On occasion, she presents him with scarves now as well and he is not frightened. He simply sighs inwardly and smiles for her, thanking her in tones of false gratitude as she beams up at him.
He does not give her a coin in return anymore. He simply runs thick, calloused fingers through her short locks and tells her (sternly, sternly) that he’ll give her another fortnight’s extension on her debt.
And without fail, she thanks him and stands on her toes to press her lips to his cheek (because she cannot reach the crown of his head anymore, but no one can), and he feels used.
When he was freshly fallen, he used to gain a bit of sick satisfaction from a widespread case of misinformation, a case of misplaced identity calling him the USSR, as if he’d done it all by himself. And they had been frightened of him.
Nowadays, it’s irritating and misleading. The USSR, he wants to tell them, was a house. Not a person. As it stands, the person they wish to place their fearful accusations and blame on simply wants to sit in his very small home (it is cozy, he tells them, and much cheaper to heat in the winter) and read Tolstoy or Dostoyevsky.
Today he is painting; there is a small, contented smile and serene closed eyes beneath his paint brush.

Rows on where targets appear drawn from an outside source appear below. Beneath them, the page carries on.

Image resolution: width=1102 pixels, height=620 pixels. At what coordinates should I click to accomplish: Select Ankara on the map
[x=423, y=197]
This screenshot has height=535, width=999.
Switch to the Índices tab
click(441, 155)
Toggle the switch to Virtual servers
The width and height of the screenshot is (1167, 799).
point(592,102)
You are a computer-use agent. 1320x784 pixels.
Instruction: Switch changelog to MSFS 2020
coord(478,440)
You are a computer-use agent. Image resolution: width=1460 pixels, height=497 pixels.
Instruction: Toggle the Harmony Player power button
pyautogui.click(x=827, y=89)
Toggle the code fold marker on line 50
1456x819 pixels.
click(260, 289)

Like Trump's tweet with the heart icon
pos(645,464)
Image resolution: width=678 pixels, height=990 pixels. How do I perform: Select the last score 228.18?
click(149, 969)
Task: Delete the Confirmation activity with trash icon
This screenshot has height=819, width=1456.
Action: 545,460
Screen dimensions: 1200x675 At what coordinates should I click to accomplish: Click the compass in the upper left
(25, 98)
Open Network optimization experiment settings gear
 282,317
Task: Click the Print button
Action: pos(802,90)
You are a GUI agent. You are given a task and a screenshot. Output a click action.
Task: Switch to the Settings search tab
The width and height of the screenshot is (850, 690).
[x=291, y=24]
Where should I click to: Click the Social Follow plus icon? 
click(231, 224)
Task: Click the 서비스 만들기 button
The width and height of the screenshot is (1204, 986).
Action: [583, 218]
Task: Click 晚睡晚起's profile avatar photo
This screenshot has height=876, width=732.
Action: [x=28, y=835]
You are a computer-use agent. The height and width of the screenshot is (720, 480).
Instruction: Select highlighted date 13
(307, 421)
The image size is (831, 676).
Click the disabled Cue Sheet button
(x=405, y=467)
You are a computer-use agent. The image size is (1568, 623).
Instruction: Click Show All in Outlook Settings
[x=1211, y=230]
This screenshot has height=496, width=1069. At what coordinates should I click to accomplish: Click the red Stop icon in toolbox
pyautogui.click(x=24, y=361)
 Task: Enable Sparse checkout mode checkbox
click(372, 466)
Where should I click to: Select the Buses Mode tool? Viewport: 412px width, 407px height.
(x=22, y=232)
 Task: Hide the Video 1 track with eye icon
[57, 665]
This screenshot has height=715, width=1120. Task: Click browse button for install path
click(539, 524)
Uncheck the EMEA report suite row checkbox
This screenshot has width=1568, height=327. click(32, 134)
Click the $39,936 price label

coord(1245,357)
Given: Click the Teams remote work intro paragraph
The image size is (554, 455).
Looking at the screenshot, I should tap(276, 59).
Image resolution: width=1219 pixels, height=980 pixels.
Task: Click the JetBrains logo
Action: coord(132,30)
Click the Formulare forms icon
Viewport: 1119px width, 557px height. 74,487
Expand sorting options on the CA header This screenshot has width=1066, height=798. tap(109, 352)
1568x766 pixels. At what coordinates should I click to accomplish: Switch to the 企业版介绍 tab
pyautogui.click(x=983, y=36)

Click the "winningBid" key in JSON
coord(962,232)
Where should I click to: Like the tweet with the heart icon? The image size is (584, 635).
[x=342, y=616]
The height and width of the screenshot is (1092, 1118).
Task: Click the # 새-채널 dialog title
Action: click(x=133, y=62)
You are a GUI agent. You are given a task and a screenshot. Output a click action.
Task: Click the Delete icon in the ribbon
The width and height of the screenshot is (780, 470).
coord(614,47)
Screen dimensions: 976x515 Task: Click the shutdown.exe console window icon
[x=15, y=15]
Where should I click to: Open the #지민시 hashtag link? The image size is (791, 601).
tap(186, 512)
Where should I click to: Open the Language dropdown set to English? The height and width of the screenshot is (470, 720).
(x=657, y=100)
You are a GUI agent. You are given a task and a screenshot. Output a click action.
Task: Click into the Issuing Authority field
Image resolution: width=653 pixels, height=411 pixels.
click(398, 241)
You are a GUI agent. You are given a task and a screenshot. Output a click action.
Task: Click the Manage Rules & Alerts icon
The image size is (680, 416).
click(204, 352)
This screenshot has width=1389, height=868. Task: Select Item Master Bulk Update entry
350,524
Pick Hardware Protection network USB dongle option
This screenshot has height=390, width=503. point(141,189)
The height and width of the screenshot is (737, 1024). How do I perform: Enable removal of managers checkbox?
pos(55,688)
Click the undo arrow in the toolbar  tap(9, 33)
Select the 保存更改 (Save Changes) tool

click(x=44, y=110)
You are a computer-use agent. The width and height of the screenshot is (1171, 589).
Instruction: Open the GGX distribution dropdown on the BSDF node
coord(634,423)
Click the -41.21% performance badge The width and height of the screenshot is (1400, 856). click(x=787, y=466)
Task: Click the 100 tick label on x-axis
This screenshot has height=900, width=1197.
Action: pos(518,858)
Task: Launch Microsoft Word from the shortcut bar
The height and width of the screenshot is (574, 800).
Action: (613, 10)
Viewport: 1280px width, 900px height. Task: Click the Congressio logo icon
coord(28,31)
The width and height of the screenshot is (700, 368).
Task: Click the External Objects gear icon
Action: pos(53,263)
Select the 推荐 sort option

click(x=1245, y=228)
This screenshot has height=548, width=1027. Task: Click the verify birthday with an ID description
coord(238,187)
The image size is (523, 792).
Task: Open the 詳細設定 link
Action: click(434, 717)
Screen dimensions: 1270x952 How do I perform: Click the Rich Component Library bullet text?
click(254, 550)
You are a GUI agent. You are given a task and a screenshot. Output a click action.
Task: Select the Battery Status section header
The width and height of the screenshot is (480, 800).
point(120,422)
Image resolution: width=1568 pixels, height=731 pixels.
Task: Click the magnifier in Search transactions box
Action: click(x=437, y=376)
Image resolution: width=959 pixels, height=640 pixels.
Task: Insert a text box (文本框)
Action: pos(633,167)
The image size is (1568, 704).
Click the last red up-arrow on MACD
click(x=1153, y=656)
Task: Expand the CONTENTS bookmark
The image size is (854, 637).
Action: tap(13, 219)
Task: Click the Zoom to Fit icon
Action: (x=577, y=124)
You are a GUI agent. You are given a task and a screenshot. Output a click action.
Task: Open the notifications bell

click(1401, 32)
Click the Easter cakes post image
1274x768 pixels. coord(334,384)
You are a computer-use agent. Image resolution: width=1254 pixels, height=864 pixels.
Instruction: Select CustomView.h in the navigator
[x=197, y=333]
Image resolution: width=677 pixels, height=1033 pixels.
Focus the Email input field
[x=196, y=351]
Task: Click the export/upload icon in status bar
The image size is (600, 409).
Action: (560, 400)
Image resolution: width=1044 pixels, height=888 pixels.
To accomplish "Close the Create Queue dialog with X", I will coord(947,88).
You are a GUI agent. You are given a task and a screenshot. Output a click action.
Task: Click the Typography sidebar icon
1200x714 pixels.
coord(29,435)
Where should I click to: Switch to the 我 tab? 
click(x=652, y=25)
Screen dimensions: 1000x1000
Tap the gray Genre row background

He holds it as it dries, running his thumb over the patterns of flowers beneath it.
He runs a fond finger tip over the smallest piece, an almost sulky expression on its pretty face. He places it inside the middle piece with its plain face and placid expression that he ignores. And then he nests them both inside his freshly painted piece, letting the matryoshka’s top slide into place. He stares down at it for a moment, kisses the crown of its head, and then sets it on the shelf.
Notes:
A coin for a scarf- It is considered a bad omen (one for tears) in Russian culture to give a scarf as a gift. If such gift-giving occurs, it is customary to give the giver a small coin as an illusion of “buying” the gift and getting rid of the bad omen.